### Dataset entries
>>

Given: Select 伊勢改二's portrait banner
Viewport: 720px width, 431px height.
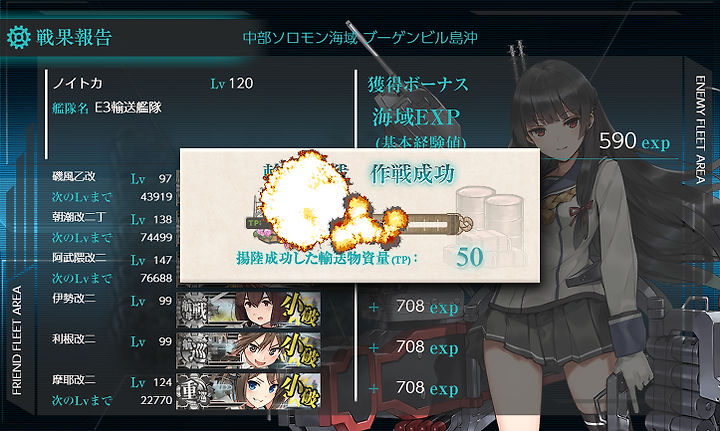Looking at the screenshot, I should pyautogui.click(x=248, y=310).
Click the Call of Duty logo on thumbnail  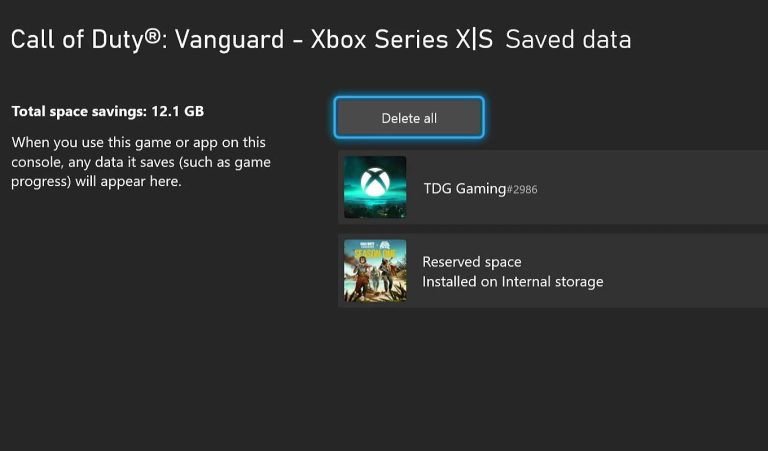(367, 244)
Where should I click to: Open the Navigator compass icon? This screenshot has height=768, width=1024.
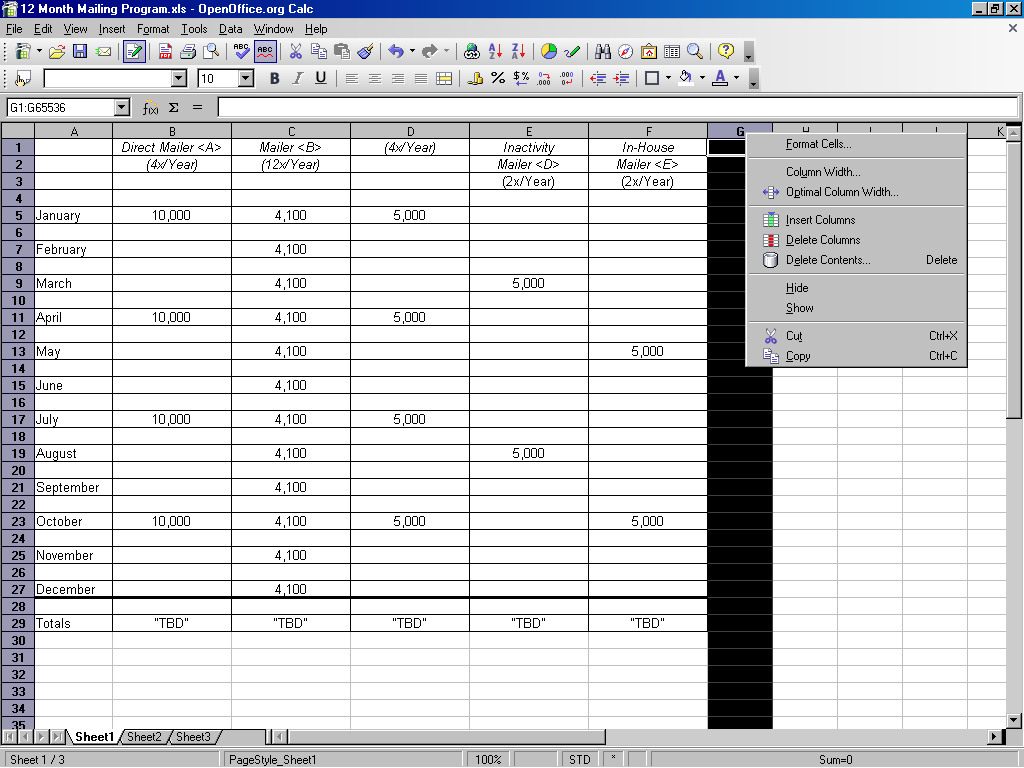point(626,51)
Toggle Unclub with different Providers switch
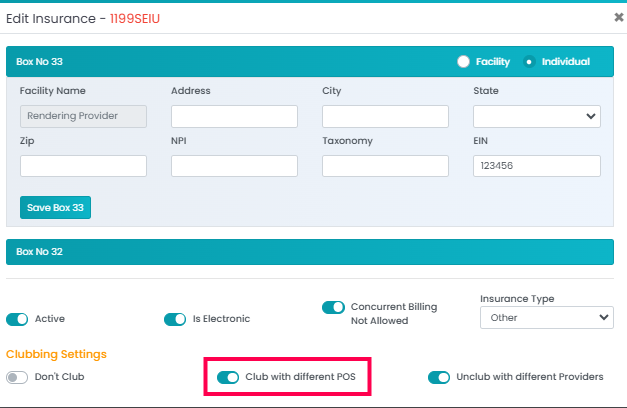627x408 pixels. (x=439, y=377)
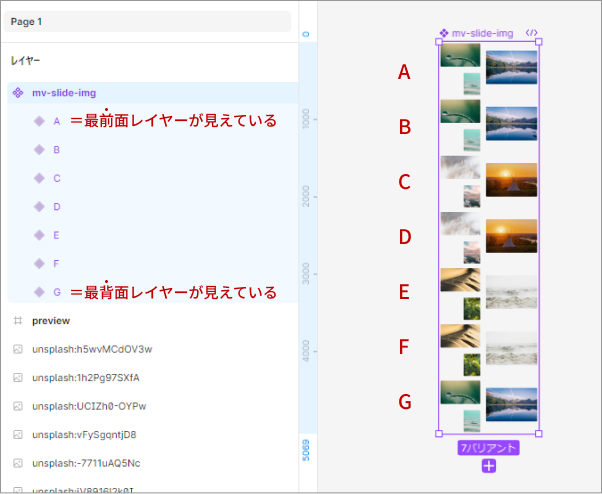
Task: Click the frame icon beside preview layer
Action: coord(17,321)
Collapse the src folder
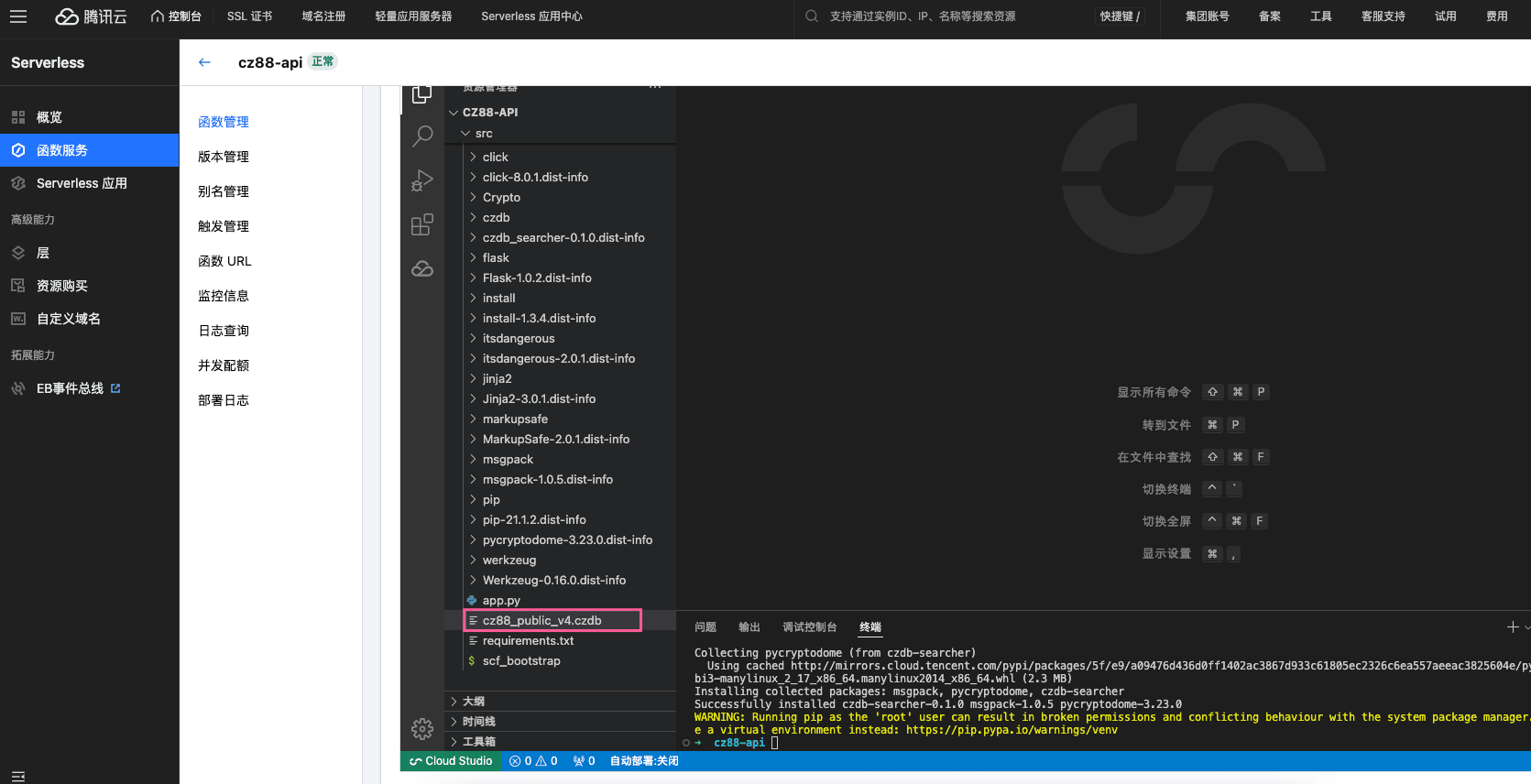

<<

### Task statement
The range runs from the line containing "Where should I" through the end of the entries; print those lines exactly and leave the pictures out.

### Written answer
Where should I click to: Open the Navigator compass icon? This screenshot has height=768, width=1024.
point(626,51)
Toggle Unclub with different Providers switch
627x408 pixels. (x=439, y=377)
Task: Click the frame icon beside preview layer
Action: coord(17,321)
Collapse the src folder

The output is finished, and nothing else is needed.